Definirebbe la sua una famiglia bengalese progressista?
«Anche nel nostro caso dipende dalla cultura della famiglia, la mia è sempre stata aperta, i miei genitori mi hanno sempre incoraggiato a esplorare e vedere cose nuove».
Può dire lo stesso degli altri?
«Noto, a volte, la differenza con gli altri bengalesi, ma credo prendano certe decisioni perché poco informati. Per questo sono utili eventi come quello della Venice Bangla School che aiutano a capire che non c’è nulla da temere o da aver paura, che ci sono percorsi e possibilità infinite».
Sul palco portava il velo, si è mai sentita giudicata?
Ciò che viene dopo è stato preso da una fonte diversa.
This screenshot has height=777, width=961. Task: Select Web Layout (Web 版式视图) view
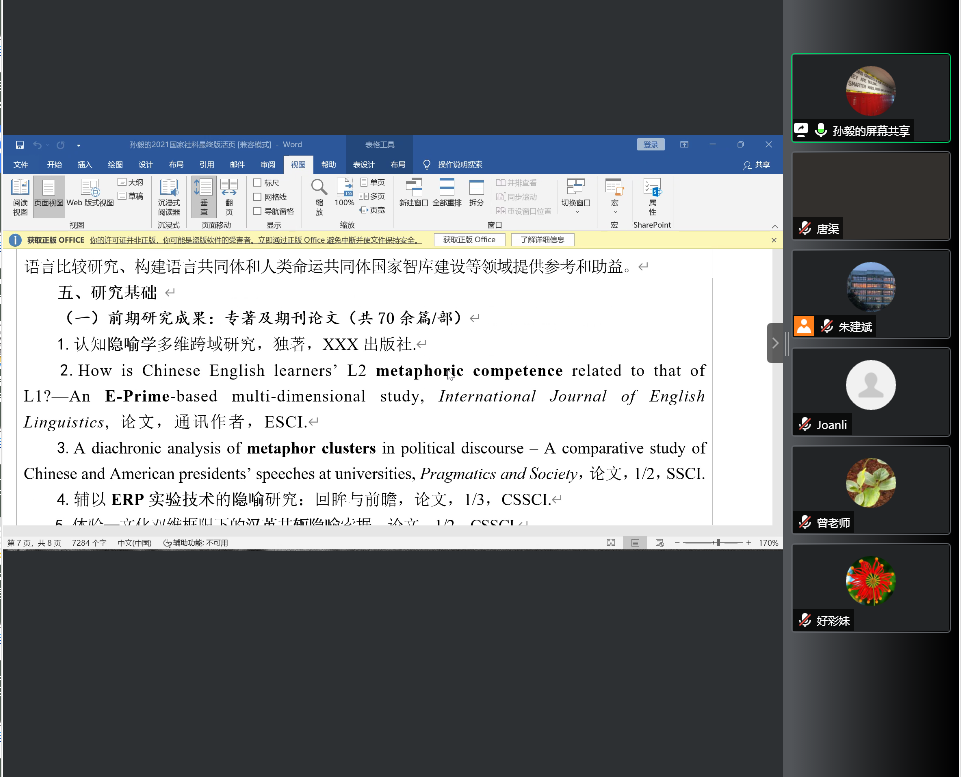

«Il velo me lo metto da poco, è una scelta che intrapreso di recente, dopo un percorso personale, per me è un traguardo. All’inizio non lo mettevo, non mi serviva, non ne sentivo la necessità a livello spirituale. Ma volevo fosse un momento deciso liberamente, perché essendo cresciuta qui il velo crea diffidenza, purtroppo. E io volevo essere convinta e sicura nel momento in cui me lo sarei messa. Ora è naturale».
Cosa temeva?
«Da ragazzino tendi a uniformarti, io ammiravo le ragazze che in giovane età lo indossavano, ma mi sono, in passato, sentita giudicata anche per il colore della pelle, per cui avevo paura di sentirmi fuori luogo. Ora ho capito che non è come la gente ti vede ma come ti senti tu. E adesso sono più sicura di me e a mio agio.
E sul posto di lavoro?
«Lo porto ed è normale. Il primo colloquio è coinciso col primo giorno in cui lo portavo, ed è andato tutto liscio. Nessuno mi ha chiesto nulla, ero quasi stupita, se non delusa. Ed anche all’interno di realtà aziendali complesse dove ci sono gerarchie e uffici temevo si sentisse questa differenza, invece ho trovato un ambiente accogliente se non familiare».
Incoraggerà gli altri?
«Sono orgogliosa di aver conosciuto altri laureati e altre famiglie che credono negli studi in Italia».
Il suo sogno?
«Moltiplicare le esperienze e potermi in futuro rendere utile in campo umanitario».